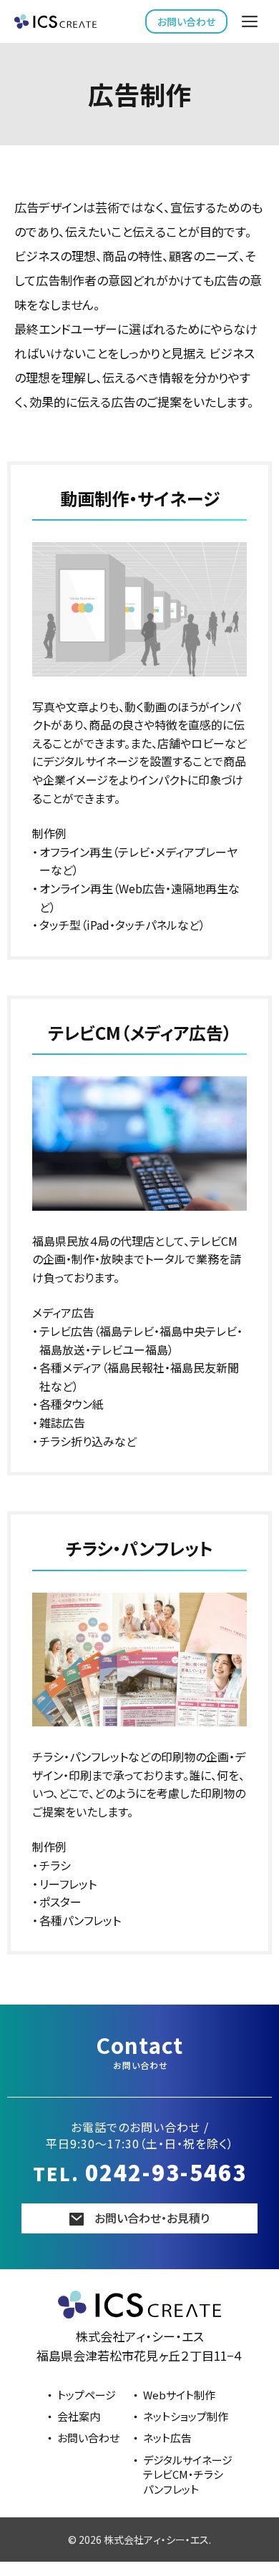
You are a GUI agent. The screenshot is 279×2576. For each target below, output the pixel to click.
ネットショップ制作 (185, 2416)
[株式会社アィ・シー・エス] (55, 21)
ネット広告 (167, 2437)
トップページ (86, 2394)
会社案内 (78, 2416)
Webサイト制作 (179, 2394)
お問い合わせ (186, 21)
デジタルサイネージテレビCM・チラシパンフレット (187, 2474)
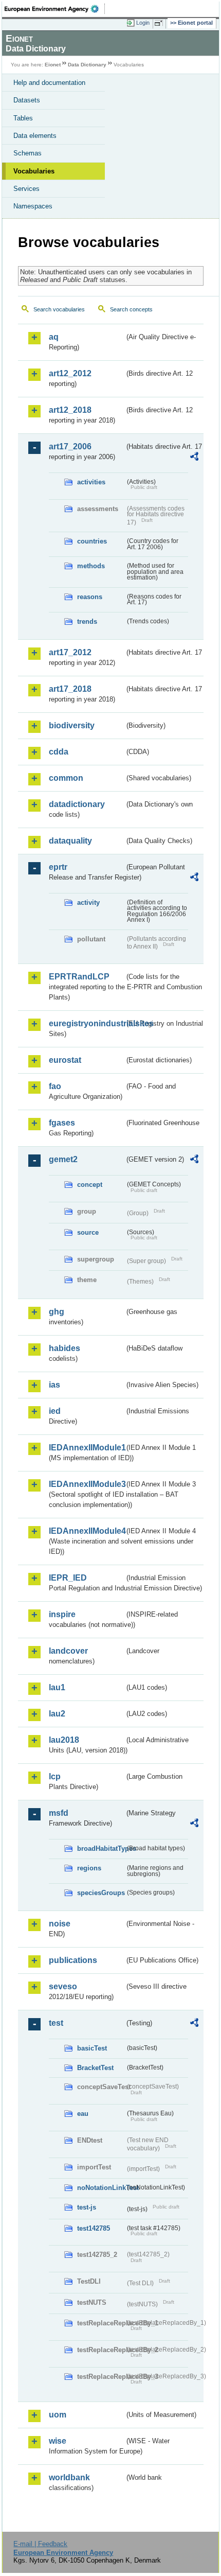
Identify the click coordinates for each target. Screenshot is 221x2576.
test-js (86, 2207)
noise (59, 1923)
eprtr (58, 867)
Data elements (35, 135)
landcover (68, 1650)
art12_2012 (70, 373)
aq (54, 336)
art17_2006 (70, 446)
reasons (89, 597)
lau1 (57, 1687)
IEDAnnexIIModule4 (86, 1531)
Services (26, 188)
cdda (58, 751)
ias (54, 1384)
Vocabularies (33, 171)
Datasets (26, 100)
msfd (58, 1813)
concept (89, 1184)
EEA (55, 9)
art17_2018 (70, 689)
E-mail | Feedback (40, 2544)
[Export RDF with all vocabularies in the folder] (194, 458)
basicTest (92, 2048)
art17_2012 (70, 652)
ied (55, 1411)
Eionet (53, 64)
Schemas (27, 153)
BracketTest (95, 2068)
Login (143, 23)
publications (73, 1960)
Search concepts (131, 309)
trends (87, 621)
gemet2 (63, 1159)
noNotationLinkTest (101, 2188)
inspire (62, 1614)
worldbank (69, 2477)
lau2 (57, 1713)
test (56, 2023)
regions (89, 1868)
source (88, 1232)
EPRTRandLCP (79, 976)
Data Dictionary (87, 64)
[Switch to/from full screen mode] (160, 23)
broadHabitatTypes (101, 1848)
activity (88, 902)
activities (91, 482)
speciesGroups (101, 1893)
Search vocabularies (59, 309)
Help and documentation (49, 82)
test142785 (93, 2228)
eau (82, 2113)
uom (57, 2414)
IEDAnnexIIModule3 (86, 1484)
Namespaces (32, 206)
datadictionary (77, 804)
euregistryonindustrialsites (86, 1023)
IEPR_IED (68, 1577)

━━━━━━

Copy the entries above faithfully and omit every image.

You are a GUI agent. The screenshot is 279×2576. For each target below, output the pixel to click.
ネットショップ制作 (185, 2416)
[株式会社アィ・シー・エス] (55, 21)
ネット広告 (167, 2437)
トップページ (86, 2394)
会社案内 (78, 2416)
Webサイト制作 (179, 2394)
お問い合わせ (186, 21)
デジタルサイネージテレビCM・チラシパンフレット (187, 2474)
Identify the click coordinates for each target. Screenshot is 221x2576.
test-js (86, 2207)
noise (59, 1923)
eprtr (58, 867)
Data elements (35, 135)
landcover (68, 1650)
art12_2012 (70, 373)
aq (54, 336)
art17_2006 (70, 446)
reasons (89, 597)
lau1 (57, 1687)
IEDAnnexIIModule4 (86, 1531)
Services (26, 188)
cdda (58, 751)
ias (54, 1384)
Vocabularies (33, 171)
Datasets (26, 100)
msfd (58, 1813)
concept (89, 1184)
EEA (55, 9)
art17_2018 (70, 689)
E-mail | Feedback (40, 2544)
[Export RDF with all vocabularies in the folder] (194, 458)
basicTest (92, 2048)
art17_2012 (70, 652)
ied (55, 1411)
Eionet (53, 64)
Schemas (27, 153)
BracketTest (95, 2068)
Login (143, 23)
publications (73, 1960)
Search concepts (131, 309)
trends (87, 621)
gemet2 (63, 1159)
noNotationLinkTest (101, 2188)
inspire (62, 1614)
worldbank (69, 2477)
lau2 (57, 1713)
test (56, 2023)
regions (89, 1868)
source (88, 1232)
EPRTRandLCP (79, 976)
Data Dictionary (87, 64)
[Switch to/from full screen mode] (160, 23)
broadHabitatTypes (101, 1848)
activity (88, 902)
activities (91, 482)
speciesGroups (101, 1893)
Search vocabularies (59, 309)
Help and documentation (49, 82)
test142785 (93, 2228)
eau (82, 2113)
uom (57, 2414)
IEDAnnexIIModule3 (86, 1484)
Namespaces (32, 206)
datadictionary (77, 804)
euregistryonindustrialsites (86, 1023)
IEPR_IED (68, 1577)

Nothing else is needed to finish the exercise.